(Entries shown)

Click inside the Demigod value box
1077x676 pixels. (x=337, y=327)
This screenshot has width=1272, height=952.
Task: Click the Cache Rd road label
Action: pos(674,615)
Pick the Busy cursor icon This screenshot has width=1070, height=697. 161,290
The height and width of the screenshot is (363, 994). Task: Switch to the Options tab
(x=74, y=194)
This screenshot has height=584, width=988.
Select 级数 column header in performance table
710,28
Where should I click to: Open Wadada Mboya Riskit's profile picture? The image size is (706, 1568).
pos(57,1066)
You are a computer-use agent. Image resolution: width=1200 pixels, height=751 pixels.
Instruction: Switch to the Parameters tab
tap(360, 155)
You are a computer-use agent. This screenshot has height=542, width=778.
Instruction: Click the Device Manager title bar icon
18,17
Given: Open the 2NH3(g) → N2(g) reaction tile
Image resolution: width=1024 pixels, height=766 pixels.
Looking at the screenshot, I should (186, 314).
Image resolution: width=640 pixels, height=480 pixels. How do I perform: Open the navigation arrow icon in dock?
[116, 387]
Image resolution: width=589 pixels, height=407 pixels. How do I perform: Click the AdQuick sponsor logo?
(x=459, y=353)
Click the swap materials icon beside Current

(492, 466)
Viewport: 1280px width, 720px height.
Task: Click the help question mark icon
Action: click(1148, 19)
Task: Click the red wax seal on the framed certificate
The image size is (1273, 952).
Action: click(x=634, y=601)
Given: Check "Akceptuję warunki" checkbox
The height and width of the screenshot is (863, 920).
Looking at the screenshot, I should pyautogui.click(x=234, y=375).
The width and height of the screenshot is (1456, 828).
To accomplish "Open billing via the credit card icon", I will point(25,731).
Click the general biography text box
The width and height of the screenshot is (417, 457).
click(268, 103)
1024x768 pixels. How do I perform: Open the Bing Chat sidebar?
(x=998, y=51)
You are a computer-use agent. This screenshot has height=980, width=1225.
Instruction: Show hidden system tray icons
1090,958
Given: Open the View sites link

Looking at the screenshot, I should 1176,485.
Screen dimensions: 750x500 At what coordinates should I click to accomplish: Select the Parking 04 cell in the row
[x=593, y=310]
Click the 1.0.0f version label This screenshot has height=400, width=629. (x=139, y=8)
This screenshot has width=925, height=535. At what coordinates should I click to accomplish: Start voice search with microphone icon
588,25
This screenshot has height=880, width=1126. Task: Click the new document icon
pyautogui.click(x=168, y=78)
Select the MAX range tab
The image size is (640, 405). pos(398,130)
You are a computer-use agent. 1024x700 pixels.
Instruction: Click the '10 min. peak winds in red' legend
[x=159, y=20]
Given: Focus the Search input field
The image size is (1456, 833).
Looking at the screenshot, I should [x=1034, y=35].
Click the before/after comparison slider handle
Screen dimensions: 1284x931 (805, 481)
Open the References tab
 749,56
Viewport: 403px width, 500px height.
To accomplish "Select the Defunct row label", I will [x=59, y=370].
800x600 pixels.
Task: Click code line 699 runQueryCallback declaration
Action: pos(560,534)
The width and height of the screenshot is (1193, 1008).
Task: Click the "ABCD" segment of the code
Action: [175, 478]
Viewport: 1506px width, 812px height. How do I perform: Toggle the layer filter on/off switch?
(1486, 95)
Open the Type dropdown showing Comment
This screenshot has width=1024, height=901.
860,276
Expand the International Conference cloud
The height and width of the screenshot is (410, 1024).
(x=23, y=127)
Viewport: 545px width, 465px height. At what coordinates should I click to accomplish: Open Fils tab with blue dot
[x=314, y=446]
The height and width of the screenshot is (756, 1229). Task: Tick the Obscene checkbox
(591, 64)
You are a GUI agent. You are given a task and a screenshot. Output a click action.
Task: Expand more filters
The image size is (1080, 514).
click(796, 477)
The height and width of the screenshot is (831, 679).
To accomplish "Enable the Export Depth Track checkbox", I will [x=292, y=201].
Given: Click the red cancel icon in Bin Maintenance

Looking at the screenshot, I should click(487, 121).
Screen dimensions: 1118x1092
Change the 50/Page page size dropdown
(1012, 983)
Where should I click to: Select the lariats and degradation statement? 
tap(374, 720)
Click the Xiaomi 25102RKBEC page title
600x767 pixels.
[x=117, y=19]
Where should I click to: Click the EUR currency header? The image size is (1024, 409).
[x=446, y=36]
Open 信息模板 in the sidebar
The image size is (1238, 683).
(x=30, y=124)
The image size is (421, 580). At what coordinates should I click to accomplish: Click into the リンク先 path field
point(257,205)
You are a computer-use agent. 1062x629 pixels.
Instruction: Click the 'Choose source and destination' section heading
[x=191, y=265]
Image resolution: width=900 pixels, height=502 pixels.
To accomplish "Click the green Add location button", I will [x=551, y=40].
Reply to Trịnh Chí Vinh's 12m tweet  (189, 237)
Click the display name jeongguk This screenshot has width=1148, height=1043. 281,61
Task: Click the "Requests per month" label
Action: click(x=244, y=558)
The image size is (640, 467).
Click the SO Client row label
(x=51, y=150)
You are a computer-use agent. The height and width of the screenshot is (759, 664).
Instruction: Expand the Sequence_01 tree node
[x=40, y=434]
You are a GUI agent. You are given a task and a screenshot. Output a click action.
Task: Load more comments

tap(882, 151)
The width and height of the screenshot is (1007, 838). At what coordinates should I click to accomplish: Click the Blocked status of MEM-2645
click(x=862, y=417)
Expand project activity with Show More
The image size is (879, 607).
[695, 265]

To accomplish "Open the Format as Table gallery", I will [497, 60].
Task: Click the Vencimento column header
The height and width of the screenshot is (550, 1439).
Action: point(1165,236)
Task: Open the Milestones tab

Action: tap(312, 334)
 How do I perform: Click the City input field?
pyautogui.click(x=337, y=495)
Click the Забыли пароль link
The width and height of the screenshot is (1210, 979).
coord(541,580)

(End Entries shown)

◆ Problem requirements
Using the data above, reproduce exactly the lines from the line that contains "Task: Click the red" through the line that contains "Click the general biography text box", including both.

◆ Answer to the problem
Task: Click the red wax seal on the framed certificate
The image size is (1273, 952).
Action: click(x=634, y=601)
Given: Check "Akceptuję warunki" checkbox
The height and width of the screenshot is (863, 920).
Looking at the screenshot, I should pyautogui.click(x=234, y=375).
The width and height of the screenshot is (1456, 828).
To accomplish "Open billing via the credit card icon", I will point(25,731).
Click the general biography text box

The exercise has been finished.